Silah Temizleme Eğitimi Mekân: Minho’nun ofisi. Gece yarısı. Camın dışından şehre ait loş ışıklar içeri süzülüyor. Masanın üzerinde tabanca parçaları, bir bez ve birkaç küçük alet var.
Masif ahşap masanın başında oturuyordun. Minho karşısındaki sandalyeye oturdu, kollarını sıvarken bile dikkatini dağıtmayı başarıyordu. beyaz gömleğinin üst iki düğmesi açıktı; kolundaki saatin metal parlaklığı ışığa vuruyor, damarları belirginleşiyordu.

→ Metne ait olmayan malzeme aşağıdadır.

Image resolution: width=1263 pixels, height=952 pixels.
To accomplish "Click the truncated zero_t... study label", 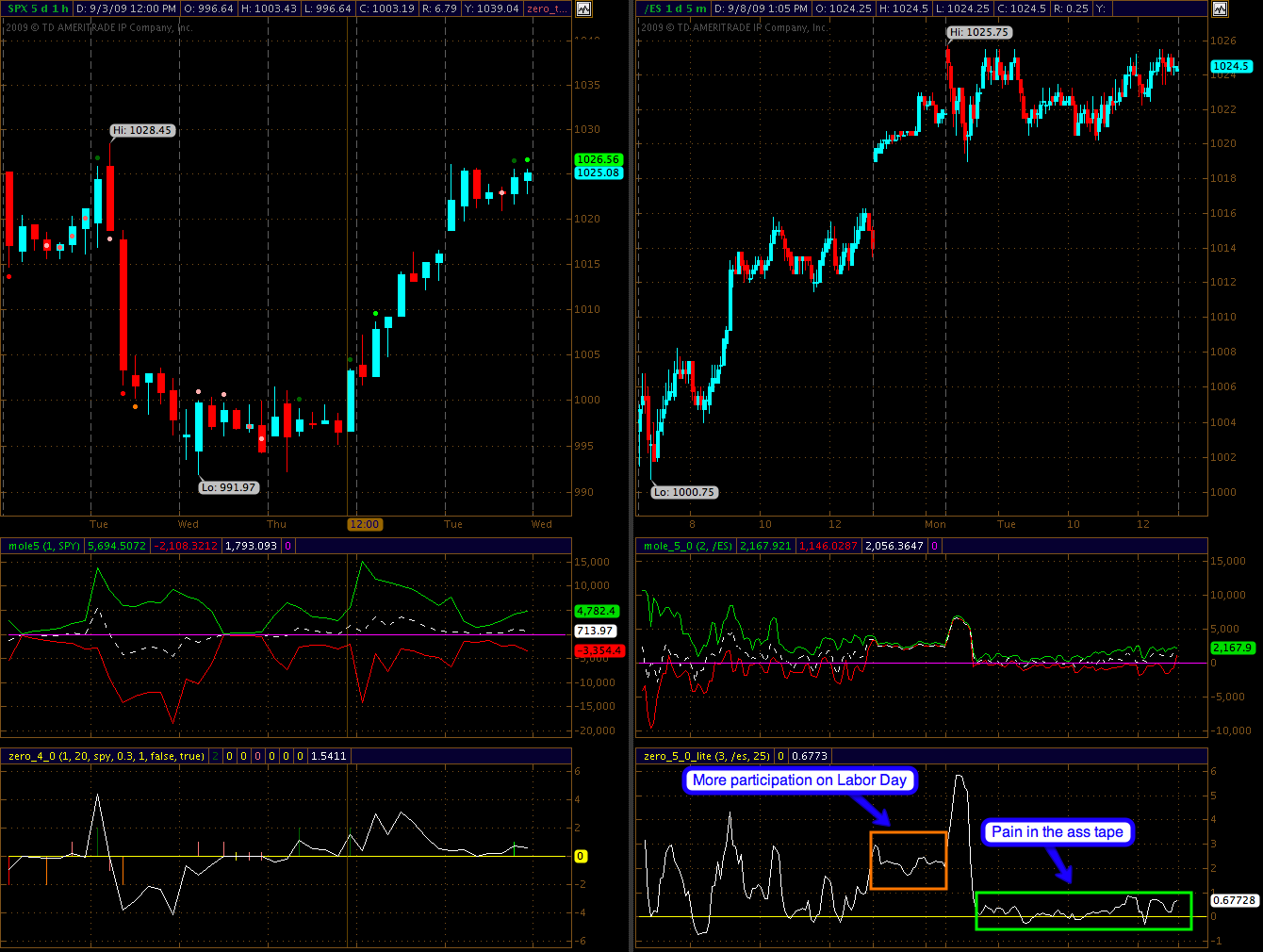I will tap(548, 8).
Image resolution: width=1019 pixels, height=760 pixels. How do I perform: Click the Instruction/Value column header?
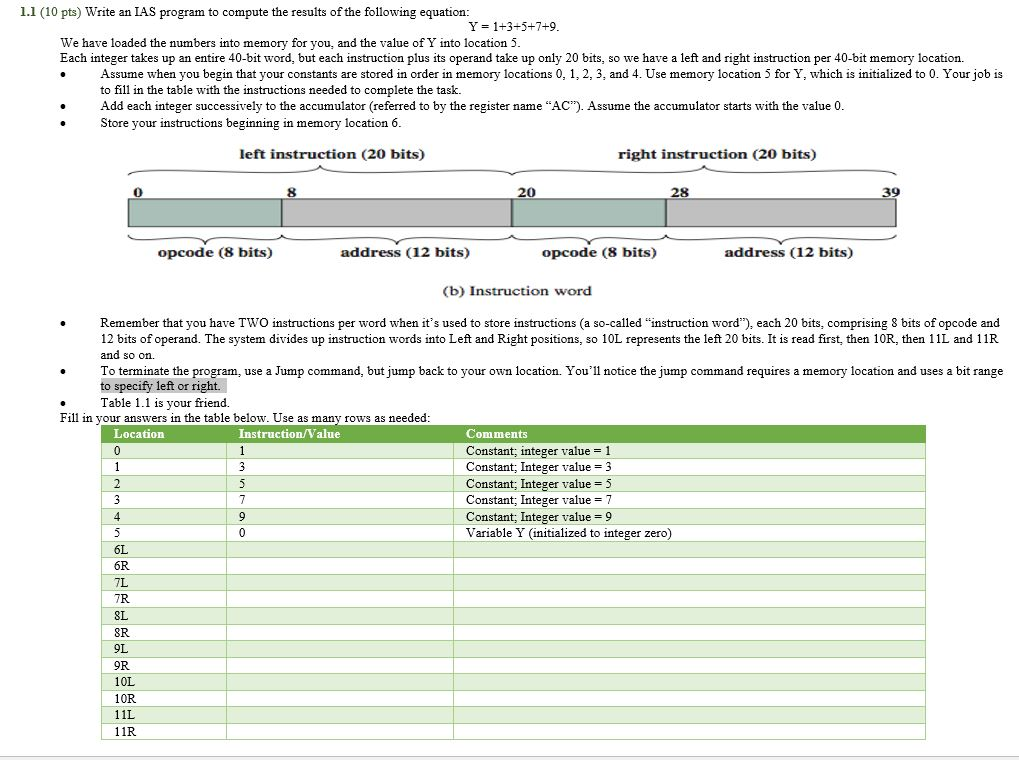(x=290, y=434)
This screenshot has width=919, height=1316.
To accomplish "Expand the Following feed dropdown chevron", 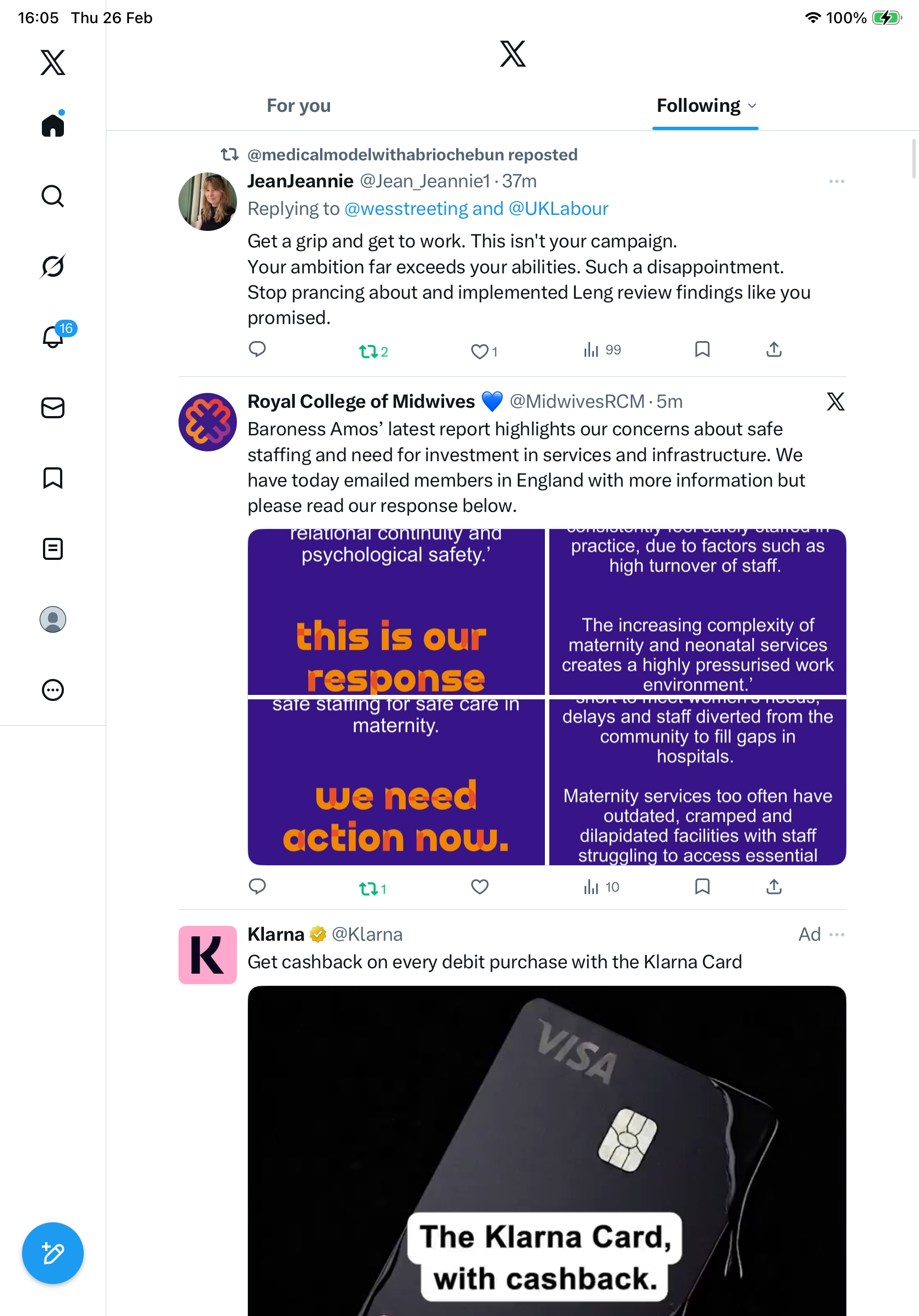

“Bugün susturuculu tabancaları öğreteceğim,” dedi, sessiz ama kararlı bir tonla. Sen kaşını kaldırdın. “Yani artık filmlerdeki gibi mi olacağım?” Minho, kısa bir gülüşle başını iki yana salladı. “Filmlerdekiler beceriksiz. Gerçek olanlar asla ses çıkarmaz.”
Eline bir tabanca gövdesi uzattı. “Temizlemeden önce parçaları ayır.” Elin titredi, o hemen fark etti. “Yine mi korktun?” dedi, alayla ama yumuşakça. “Hayır,” dedin, “sadece sen böyle bakınca elim kayıyor.”
O an Minho’nun bakışları seninkilere kilitlendi. “Ben böyle bakınca herkesin eli kayar,” dedi, dudaklarının kenarı hafifçe kıvrılırken. Sonra masaya daha da yaklaştı, parmakları seninkine değdi. “Şu kısmı — evet, buradan it. Tetiği çekme.”
Birlikte tabancayı söktünüz. Her parça masaya yerleştiğinde Minho’nun sesi seni yönlendiriyordu. “Silah, insan gibidir,” dedi bir süre sonra. “Ne kadar iyi tanırsan, o kadar kontrol edebilirsin.”